Governor DeSantis will surely be prodded in the direction of the Lincoln Project by the media and a small, but vocal, minority in his party. Yet if the Yale and Harvard educated lawyer mistakes the disenchantment with Trump, the deeply flawed person, for a repudiation of Trumpism, he will lose. His road to victory is Trumpism without Trump. If he deviates from what is now dogma as primary season approaches, it won’t pay off.

‘Rabid disciples’

Second, Trump enjoys the fervent support of downright rabid disciples who comprise a sizeable chunk of those who will determine who the Republican presidential nominee is in 2024. They do not care what Trump says or does, or indeed what criminal offences he may be charged with or convicted of. They will vote for him regardless.

They are similarly indifferent to opinion surveys indicating that he will not defeat President Biden, or whoever the Democrats choose as their standard bearer and that he will be a drag on Republicans further down the ballot paper. They are prepared to walk off the political cliff with their hero.

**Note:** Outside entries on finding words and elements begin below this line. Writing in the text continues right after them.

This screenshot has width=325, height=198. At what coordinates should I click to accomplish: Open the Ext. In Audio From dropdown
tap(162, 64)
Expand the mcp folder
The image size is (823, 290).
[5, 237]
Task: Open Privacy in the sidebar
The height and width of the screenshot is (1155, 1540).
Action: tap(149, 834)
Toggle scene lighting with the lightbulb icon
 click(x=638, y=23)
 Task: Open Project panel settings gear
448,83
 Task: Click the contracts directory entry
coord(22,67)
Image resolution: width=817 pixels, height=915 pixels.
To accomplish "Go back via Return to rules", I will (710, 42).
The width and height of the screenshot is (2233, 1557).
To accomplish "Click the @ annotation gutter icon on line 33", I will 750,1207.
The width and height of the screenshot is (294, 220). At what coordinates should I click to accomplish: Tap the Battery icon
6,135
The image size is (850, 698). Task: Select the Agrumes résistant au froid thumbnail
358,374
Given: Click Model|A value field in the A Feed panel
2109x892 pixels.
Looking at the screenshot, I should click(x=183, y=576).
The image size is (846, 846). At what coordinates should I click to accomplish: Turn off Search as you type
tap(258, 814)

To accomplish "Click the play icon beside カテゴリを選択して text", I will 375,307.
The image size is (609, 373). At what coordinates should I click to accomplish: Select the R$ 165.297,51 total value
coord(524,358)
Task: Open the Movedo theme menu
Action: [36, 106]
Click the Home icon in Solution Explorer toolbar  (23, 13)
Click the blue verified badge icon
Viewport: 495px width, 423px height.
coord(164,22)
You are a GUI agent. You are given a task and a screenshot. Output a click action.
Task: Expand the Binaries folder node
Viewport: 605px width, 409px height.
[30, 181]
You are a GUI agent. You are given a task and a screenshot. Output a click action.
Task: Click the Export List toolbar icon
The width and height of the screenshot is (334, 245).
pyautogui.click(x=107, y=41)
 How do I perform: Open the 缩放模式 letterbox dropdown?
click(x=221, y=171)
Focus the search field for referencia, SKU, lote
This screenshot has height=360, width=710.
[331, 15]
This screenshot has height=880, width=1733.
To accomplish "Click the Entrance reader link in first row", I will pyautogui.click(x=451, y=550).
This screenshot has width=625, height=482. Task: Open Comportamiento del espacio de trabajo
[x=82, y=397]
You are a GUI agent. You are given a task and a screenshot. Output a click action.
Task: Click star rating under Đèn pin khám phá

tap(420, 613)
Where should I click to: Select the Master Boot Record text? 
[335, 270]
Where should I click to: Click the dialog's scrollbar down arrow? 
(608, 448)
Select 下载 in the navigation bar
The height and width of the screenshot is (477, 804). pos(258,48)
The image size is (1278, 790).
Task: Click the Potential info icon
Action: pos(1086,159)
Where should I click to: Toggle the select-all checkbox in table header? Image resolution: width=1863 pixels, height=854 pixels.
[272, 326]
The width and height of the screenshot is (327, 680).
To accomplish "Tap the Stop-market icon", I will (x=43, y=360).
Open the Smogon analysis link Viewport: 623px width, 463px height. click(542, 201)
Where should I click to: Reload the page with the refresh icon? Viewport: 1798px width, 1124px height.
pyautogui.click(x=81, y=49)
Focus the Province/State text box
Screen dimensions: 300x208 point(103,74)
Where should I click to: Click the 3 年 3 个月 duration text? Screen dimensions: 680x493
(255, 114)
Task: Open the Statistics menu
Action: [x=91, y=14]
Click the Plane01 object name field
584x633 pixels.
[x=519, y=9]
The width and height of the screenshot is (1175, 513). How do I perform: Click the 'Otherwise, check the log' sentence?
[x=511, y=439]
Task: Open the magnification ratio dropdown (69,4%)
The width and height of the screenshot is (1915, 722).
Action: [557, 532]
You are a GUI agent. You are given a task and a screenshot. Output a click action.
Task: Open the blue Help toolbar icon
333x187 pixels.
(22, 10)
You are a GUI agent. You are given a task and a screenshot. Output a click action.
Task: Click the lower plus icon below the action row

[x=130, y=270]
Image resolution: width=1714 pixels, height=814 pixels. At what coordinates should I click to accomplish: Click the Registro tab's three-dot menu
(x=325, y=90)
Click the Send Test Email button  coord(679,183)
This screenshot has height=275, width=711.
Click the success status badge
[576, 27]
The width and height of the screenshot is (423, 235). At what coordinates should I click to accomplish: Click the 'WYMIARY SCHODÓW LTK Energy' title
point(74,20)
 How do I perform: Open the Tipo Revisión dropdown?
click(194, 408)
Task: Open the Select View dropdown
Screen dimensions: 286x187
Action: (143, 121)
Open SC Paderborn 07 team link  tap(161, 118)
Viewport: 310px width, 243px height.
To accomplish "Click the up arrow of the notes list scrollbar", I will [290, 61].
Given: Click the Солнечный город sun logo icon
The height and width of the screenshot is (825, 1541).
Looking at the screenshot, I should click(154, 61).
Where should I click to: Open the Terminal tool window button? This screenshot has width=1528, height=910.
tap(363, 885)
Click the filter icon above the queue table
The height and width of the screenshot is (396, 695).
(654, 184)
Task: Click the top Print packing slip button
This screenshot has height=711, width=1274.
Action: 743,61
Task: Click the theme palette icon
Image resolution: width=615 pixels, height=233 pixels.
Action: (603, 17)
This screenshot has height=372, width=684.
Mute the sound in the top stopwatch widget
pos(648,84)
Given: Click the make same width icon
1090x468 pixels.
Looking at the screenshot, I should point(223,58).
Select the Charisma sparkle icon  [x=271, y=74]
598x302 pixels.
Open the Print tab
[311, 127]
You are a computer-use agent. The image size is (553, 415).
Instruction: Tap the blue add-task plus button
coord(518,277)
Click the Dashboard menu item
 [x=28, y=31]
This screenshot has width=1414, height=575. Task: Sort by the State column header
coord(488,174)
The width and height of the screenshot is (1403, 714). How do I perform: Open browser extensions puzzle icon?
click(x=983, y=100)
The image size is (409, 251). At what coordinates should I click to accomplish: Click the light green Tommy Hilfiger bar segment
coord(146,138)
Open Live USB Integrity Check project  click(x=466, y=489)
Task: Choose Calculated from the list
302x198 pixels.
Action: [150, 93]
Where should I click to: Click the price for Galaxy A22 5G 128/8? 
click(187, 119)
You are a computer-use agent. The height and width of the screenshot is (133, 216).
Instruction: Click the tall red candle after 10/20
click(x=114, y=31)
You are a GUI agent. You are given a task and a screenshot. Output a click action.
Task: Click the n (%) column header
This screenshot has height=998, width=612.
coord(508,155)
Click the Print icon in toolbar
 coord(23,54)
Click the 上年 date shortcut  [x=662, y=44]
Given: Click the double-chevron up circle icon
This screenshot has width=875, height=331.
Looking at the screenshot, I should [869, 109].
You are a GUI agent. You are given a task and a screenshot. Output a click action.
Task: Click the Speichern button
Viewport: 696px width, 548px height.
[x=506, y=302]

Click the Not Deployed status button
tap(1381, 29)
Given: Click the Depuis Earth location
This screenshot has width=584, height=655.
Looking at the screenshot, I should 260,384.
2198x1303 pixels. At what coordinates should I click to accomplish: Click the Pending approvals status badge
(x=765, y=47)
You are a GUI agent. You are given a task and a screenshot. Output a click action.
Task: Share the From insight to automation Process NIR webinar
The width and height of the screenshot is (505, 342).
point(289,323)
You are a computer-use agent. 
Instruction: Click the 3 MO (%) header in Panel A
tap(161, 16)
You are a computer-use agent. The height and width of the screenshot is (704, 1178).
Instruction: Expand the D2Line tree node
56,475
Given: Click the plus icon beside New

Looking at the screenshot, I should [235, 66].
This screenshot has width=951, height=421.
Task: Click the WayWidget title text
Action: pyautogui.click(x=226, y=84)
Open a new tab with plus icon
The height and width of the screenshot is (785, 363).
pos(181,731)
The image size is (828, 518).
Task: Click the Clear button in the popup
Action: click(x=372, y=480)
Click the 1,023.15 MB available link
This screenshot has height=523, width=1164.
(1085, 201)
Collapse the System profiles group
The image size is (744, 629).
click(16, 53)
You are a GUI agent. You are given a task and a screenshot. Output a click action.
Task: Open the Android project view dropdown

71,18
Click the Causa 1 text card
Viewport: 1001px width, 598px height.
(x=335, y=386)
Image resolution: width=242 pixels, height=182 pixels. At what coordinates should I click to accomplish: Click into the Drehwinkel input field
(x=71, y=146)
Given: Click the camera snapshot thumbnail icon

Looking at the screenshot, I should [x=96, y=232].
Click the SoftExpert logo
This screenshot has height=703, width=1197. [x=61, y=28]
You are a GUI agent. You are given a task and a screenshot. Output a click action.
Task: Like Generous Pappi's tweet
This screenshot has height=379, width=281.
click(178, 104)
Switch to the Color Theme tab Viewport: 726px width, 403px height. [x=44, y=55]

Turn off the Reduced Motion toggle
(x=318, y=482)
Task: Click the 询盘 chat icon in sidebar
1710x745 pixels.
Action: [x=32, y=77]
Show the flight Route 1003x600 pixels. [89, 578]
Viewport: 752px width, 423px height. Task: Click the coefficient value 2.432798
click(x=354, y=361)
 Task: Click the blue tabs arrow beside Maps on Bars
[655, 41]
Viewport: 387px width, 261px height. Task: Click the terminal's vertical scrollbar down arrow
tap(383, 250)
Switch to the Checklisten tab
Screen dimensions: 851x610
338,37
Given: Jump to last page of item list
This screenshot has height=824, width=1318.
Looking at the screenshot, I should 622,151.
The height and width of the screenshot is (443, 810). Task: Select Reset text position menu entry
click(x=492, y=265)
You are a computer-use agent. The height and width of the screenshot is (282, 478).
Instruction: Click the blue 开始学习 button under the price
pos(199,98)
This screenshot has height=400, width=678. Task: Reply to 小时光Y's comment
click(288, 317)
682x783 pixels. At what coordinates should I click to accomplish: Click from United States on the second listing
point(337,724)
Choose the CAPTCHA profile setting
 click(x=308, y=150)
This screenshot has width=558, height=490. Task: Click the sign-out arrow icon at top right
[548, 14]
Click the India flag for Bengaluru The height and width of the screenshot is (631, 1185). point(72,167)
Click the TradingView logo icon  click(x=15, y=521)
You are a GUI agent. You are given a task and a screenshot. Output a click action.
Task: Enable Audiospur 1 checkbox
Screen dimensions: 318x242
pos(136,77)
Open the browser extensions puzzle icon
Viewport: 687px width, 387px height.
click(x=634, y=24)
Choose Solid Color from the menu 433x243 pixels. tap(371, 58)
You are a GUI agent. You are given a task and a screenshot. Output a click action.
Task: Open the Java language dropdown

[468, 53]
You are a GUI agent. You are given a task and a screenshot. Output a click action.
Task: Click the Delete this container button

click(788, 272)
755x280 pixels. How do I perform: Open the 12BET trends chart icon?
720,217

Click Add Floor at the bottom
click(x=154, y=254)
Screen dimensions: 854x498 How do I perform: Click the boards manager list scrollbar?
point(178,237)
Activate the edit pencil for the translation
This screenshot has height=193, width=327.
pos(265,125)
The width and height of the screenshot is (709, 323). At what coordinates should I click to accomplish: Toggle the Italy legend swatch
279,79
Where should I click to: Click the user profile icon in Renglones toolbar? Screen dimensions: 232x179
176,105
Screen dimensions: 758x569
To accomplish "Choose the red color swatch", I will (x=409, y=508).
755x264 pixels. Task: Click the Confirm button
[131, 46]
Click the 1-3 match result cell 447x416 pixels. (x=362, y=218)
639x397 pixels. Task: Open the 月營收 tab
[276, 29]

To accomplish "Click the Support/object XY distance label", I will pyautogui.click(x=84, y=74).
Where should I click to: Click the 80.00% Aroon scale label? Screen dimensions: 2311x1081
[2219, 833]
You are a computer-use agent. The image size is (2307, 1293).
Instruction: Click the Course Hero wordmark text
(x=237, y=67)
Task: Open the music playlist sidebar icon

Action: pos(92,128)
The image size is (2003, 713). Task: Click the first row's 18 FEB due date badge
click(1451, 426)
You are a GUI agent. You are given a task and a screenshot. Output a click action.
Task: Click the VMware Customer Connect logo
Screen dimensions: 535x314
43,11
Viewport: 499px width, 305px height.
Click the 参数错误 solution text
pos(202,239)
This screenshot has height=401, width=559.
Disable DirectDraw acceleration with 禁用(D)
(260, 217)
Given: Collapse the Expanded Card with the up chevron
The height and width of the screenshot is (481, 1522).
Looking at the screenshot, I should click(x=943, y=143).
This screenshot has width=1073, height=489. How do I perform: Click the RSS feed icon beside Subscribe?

Two questions arise in this context. Exactly how many primary voters fall into this category? My guess is between 30 and 40 per cent. Trump has an enviable starting position. Next, how many serious contenders will there be for the nomination?

This may prove the most significant. If the battle swiftly develops into a mano a mano between Trump and DeSantis, I think the latter will win. However, former Vice President Mike Pence, ex-Secretary of State Mike Pompeo, Virginia Governor Glenn Youngkin, Trump’s US Ambassador to the United Nations Nikki Haley and others are pondering runs.

If one or more of them gets any traction and stays in for the longer haul, Trump’s odds improve markedly, given his implacable following. Divide and conquer, as in 2016, is his best bet.

In short, Trump definitely has a navigable path to being his party’s choice for the third time. While he is down – I would say way down – he is not out. Trump is facing an uphill climb. And that is before daring to contemplate whether he can capture the ultimate prize in the event that he were to garner the Republican nod.

In the wake of his speech from Mar-a-Lago last week, one commentator wryly quipped on Twitter that at least American politics will be “entertaining” again. I suppose that’s one word for it.

Larry Donnelly is a Boston attorney, a Law Lecturer at the University of Galway and a political columnist with TheJournal.ie.